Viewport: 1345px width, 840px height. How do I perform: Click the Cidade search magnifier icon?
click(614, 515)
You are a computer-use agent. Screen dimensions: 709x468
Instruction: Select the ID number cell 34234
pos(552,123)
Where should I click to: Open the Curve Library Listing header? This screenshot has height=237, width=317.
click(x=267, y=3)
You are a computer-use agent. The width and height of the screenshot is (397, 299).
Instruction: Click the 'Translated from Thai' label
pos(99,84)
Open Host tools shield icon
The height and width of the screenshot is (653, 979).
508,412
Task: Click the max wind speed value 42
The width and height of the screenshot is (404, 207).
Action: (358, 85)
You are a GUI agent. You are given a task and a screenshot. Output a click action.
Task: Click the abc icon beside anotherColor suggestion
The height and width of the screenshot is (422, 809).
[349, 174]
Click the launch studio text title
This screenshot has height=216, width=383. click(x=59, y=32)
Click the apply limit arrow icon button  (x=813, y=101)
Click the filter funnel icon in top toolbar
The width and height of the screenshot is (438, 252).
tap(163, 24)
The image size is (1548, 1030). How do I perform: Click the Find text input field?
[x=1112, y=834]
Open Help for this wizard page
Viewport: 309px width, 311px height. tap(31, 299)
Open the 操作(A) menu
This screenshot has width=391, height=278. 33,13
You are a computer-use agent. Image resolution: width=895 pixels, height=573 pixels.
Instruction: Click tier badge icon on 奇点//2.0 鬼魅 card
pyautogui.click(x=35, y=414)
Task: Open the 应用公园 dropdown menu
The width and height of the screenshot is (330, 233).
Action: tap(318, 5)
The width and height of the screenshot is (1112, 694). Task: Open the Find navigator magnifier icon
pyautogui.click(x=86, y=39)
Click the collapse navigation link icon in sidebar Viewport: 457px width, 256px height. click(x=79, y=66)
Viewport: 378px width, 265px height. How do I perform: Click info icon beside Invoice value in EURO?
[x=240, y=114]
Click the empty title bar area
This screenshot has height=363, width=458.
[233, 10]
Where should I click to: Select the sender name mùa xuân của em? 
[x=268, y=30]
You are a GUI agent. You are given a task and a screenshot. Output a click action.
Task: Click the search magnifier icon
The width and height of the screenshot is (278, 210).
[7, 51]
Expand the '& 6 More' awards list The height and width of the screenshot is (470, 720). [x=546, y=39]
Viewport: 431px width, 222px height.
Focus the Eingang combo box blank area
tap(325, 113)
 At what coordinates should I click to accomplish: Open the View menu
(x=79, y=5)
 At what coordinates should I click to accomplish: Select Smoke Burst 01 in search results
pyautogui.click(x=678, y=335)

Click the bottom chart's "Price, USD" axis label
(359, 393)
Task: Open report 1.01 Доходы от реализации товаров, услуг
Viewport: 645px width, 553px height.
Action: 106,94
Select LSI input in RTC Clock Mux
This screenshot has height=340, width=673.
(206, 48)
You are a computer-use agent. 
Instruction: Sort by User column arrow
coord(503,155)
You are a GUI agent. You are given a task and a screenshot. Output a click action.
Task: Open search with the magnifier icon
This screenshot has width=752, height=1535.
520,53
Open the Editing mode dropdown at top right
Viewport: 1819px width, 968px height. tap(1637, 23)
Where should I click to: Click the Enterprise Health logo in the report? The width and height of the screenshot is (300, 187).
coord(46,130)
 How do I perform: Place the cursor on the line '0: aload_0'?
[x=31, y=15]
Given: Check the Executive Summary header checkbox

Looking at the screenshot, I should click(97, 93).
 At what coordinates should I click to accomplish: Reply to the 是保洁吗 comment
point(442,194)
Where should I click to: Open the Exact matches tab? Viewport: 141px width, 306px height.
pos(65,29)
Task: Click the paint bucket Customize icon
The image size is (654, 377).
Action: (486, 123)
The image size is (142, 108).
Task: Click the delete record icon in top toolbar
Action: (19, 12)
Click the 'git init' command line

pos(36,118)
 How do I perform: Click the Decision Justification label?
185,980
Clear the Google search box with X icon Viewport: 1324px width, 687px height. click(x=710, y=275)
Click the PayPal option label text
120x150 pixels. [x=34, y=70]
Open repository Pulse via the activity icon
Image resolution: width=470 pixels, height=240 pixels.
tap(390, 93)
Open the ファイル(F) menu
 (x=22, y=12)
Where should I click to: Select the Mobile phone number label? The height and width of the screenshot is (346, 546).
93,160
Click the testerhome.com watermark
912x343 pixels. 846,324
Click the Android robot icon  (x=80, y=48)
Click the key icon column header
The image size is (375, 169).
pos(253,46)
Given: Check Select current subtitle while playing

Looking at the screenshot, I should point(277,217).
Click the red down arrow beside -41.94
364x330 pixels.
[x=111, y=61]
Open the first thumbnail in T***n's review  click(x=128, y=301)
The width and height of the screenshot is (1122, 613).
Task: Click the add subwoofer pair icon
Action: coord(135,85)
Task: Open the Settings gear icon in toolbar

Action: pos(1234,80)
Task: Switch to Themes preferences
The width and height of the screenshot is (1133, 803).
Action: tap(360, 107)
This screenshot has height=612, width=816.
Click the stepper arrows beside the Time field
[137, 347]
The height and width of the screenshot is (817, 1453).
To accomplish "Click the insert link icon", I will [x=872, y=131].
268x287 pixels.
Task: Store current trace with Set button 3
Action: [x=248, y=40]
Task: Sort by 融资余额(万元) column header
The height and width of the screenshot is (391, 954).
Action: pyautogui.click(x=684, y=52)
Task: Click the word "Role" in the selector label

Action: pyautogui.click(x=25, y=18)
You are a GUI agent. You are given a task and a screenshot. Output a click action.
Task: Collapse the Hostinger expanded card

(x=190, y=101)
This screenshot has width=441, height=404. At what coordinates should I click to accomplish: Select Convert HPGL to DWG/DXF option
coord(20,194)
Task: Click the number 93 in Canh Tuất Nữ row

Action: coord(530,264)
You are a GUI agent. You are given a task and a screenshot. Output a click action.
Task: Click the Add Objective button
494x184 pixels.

#####

▶ **Direction**: Extract each line of the material above that contains the word "link".

▶ **Worked solution**:
Click the collapse navigation link icon in sidebar Viewport: 457px width, 256px height. click(x=79, y=66)
To accomplish "Click the insert link icon", I will [x=872, y=131].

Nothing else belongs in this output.